I am currently working on deriving the Kalman Gain from the covariance of the updated state and have encountered an equality issue that I am unable to resolve. Below are the derivation steps and the specific problem I am facing. Could you please help me identify where I might be going wrong?
Problem Details:
I am trying to derive the covariance of the updated state $\mathbf{P}_{n+1}$ given the following equations:
Predicted State: $$ \mathbf{x}_p = \mathbf{F} \mathbf{x}_n $$
Predicted State Covariance: $$ \mathbf{P}_p = \mathbf{F} \mathbf{P}_n \mathbf{F}^T + \mathbf{Q} $$
Measurement Residual: $$ \mathbf{y}_n = \mathbf{z}_n - \mathbf{H} \mathbf{x}_p $$
Measurement Residual Covariance: $$ \mathbf{S}_n = \mathbf{H} \mathbf{P}_p \mathbf{H}^T + \mathbf{R} $$
Updated State Estimate: $$ \mathbf{x}_{n+1} = \mathbf{x}_p + \mathbf{K}_n \mathbf{y}_n $$
Covariance Derivation Steps:
Starting from the updated state equation, I thought I could derive the updated state covariance $\mathbf{P}_{n+1}$ in two forms:
First Form: $$ \mathbf{P}_{n+1} = \mathbf{P}_p + \mathbf{K}_n \mathbf{S}_n \mathbf{K}_n^T $$ Substituting $\mathbf{S}_n$: $$ \mathbf{P}_{n+1} = \mathbf{P}_p + \mathbf{K}_n (\mathbf{H} \mathbf{P}_p \mathbf{H}^T + \mathbf{R}) \mathbf{K}_n^T $$
Second Form: Reorganizing the updated state: $$ \mathbf{x}_{n+1} = \mathbf{x}_p + \mathbf{K}_n (\mathbf{z}_n - \mathbf{H} \mathbf{x}_p) = (\mathbf{I} - \mathbf{K}_n \mathbf{H}) \mathbf{x}_p + \mathbf{K}_n \mathbf{z}_n $$ From here, I derived $\mathbf{P}_{n+1}$ as: $$ \mathbf{P}_{n+1} = (\mathbf{I} - \mathbf{K}_n \mathbf{H}) \mathbf{P}_p (\mathbf{I} - \mathbf{K}_n \mathbf{H})^T + \mathbf{K}_n \mathbf{R} \mathbf{K}_n^T $$
This form is the equation used to obtain the Kalman Gain, minimizing $\mathbf{P}_{n+1}$.
Issue Encountered:
The two different forms of the equations I derived to express $\mathbf{P}_{n+1}$ seem to be not equivalent.

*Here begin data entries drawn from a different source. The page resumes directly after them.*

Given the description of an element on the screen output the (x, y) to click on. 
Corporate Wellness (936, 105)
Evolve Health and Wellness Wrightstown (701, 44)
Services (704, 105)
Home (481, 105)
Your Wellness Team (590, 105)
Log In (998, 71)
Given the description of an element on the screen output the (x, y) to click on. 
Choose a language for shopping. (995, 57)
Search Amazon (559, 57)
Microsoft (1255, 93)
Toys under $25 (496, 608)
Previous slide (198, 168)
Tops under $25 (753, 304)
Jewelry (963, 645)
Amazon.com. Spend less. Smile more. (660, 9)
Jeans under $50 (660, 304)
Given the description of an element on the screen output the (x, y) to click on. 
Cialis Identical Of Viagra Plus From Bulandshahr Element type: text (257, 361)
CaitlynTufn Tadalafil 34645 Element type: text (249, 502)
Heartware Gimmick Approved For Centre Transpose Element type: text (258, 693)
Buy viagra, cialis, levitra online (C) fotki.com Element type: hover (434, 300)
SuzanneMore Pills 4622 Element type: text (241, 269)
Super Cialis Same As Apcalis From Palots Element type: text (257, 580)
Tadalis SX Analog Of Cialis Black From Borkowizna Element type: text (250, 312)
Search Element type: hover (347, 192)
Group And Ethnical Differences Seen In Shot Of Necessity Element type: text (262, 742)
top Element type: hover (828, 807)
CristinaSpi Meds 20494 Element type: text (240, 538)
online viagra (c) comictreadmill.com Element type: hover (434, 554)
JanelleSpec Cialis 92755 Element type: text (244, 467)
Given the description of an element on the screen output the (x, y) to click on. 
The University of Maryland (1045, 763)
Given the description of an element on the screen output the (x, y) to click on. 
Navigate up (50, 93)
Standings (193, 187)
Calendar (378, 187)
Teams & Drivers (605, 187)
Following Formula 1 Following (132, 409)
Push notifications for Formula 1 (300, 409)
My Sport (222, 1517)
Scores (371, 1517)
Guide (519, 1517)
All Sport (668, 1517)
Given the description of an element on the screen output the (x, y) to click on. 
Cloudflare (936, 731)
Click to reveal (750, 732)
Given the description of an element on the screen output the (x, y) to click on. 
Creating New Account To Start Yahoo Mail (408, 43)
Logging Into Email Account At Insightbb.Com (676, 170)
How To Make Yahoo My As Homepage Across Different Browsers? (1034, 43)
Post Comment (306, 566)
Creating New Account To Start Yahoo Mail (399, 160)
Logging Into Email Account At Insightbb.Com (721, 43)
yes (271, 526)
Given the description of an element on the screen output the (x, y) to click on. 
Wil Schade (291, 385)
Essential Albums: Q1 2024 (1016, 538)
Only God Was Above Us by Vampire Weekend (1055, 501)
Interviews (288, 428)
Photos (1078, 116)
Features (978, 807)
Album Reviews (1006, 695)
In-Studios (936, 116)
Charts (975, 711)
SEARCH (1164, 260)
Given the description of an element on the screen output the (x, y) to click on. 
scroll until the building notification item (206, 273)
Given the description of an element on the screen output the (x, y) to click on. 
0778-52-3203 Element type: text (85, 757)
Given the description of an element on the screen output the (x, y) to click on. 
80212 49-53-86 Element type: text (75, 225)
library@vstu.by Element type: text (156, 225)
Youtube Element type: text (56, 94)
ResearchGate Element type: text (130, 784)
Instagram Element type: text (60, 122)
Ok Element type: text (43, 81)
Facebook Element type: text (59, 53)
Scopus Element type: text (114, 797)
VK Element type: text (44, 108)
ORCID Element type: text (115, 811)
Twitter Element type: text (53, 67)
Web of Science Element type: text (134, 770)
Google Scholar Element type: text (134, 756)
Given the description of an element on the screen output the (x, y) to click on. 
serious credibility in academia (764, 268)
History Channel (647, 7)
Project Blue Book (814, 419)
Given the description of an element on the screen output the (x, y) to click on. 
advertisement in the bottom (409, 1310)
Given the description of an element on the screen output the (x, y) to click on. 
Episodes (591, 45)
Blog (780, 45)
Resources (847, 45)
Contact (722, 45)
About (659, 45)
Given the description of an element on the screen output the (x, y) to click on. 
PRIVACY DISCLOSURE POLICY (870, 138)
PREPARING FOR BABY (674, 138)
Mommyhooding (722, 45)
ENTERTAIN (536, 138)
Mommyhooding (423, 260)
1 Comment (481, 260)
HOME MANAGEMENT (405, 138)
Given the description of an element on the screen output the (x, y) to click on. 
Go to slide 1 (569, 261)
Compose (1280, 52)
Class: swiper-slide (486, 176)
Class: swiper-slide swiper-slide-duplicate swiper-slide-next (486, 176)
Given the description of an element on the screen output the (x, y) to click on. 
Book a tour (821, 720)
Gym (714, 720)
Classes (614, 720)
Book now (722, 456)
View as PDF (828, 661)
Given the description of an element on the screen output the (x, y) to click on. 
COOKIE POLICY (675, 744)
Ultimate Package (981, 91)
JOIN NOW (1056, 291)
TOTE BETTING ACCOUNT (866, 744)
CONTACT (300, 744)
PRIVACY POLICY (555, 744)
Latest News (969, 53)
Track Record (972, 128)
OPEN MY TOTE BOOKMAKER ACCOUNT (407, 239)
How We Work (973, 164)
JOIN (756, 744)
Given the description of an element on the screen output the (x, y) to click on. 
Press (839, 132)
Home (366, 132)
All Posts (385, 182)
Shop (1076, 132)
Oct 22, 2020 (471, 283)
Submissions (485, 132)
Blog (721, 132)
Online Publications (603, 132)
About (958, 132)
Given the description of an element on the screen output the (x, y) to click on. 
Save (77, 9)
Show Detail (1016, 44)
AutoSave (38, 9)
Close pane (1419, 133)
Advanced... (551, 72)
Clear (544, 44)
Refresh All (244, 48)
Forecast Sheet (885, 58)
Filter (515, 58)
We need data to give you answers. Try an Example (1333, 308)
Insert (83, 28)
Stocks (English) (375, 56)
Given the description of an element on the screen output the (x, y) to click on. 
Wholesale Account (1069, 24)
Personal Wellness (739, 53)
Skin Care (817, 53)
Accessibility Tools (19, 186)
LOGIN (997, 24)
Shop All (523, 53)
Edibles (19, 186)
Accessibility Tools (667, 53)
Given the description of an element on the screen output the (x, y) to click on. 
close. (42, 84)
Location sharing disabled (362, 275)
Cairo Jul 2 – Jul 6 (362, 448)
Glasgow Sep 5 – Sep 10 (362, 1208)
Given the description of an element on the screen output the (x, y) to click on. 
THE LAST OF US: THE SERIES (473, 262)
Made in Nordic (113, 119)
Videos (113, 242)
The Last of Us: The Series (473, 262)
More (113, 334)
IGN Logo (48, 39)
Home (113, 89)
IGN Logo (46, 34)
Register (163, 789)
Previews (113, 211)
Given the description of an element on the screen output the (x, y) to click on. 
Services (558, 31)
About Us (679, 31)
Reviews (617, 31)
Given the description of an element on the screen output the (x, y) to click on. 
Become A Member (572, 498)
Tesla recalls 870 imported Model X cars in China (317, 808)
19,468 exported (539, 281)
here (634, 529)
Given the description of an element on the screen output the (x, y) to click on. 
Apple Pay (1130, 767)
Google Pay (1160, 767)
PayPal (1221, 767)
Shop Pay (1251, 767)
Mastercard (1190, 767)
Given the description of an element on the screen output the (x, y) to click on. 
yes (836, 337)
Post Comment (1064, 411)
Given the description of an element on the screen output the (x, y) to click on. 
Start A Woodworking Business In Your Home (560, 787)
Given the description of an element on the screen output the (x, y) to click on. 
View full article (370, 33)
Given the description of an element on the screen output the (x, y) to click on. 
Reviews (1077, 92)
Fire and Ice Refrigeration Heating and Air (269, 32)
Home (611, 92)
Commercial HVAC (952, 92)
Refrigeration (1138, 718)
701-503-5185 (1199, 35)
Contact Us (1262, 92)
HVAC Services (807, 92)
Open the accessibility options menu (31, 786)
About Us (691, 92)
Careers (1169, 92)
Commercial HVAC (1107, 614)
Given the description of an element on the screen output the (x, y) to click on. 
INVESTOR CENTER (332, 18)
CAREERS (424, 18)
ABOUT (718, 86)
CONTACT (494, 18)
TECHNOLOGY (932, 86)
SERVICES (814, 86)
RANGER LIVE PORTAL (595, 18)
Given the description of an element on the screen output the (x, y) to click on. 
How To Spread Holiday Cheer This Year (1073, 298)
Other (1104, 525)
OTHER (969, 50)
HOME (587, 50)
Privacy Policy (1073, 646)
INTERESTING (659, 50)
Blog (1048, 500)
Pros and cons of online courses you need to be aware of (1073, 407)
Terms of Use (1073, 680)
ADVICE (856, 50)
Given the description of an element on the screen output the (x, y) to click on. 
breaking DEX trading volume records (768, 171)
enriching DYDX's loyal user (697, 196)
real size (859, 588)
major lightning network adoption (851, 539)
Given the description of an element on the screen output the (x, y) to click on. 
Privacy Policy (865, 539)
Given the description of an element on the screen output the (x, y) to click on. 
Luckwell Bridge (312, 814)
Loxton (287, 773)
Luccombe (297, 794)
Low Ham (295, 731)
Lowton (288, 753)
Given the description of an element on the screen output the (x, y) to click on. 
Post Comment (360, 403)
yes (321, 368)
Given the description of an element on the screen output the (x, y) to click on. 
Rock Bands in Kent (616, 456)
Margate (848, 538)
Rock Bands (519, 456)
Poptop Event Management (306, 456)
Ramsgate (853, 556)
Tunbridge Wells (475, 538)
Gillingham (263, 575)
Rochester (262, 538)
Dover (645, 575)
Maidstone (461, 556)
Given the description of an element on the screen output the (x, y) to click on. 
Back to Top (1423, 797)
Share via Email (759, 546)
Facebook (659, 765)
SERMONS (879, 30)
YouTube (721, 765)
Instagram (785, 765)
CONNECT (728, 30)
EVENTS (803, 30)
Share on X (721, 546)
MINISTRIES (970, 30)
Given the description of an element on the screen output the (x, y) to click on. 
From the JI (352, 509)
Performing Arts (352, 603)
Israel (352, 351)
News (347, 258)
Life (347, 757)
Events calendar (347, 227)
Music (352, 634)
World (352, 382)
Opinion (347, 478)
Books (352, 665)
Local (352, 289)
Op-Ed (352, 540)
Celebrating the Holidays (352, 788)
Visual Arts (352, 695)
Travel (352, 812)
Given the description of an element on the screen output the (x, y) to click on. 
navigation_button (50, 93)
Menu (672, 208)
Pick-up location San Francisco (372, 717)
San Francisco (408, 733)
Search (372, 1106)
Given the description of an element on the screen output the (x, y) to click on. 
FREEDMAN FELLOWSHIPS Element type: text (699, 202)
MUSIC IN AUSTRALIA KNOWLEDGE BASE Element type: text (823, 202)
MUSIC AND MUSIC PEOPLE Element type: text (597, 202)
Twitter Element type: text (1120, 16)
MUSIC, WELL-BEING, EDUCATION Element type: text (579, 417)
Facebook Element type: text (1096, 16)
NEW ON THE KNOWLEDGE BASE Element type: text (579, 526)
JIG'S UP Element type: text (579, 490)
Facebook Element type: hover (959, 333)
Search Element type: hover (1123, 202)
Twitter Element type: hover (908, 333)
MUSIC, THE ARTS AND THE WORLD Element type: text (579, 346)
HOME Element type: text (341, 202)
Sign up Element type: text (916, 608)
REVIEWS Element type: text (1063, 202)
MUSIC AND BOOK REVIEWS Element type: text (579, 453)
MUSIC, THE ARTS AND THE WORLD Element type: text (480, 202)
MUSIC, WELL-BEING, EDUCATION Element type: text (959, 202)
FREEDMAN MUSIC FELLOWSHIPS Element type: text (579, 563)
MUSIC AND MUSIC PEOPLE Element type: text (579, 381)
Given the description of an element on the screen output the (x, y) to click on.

Expression 1: $$ \mathbf{P}_{n+1} = \mathbf{P}_p + \mathbf{K}_n \mathbf{H} \mathbf{P}_p \mathbf{H}^T \mathbf{K}_n^T + \mathbf{K}_n \mathbf{R} \mathbf{K}_n^T $$
Expression 2: $$ \mathbf{P}_{n+1} = \mathbf{P}_p - \mathbf{P}_p \mathbf{H}^T \mathbf{K}_n^T - \mathbf{K}_n \mathbf{H} \mathbf{P}_p + \mathbf{K}_n \mathbf{H} \mathbf{P}_p \mathbf{H}^T \mathbf{K}_n^T + \mathbf{K}_n \mathbf{R} \mathbf{K}_n^T $$
From my understanding, these expressions should be equivalent based on the properties of covariance matrices and Bayesian updates. However, I am struggling to reconcile them. Could you please help me understand if there is a mistake in my derivation or if there is a specific property or step I am overlooking?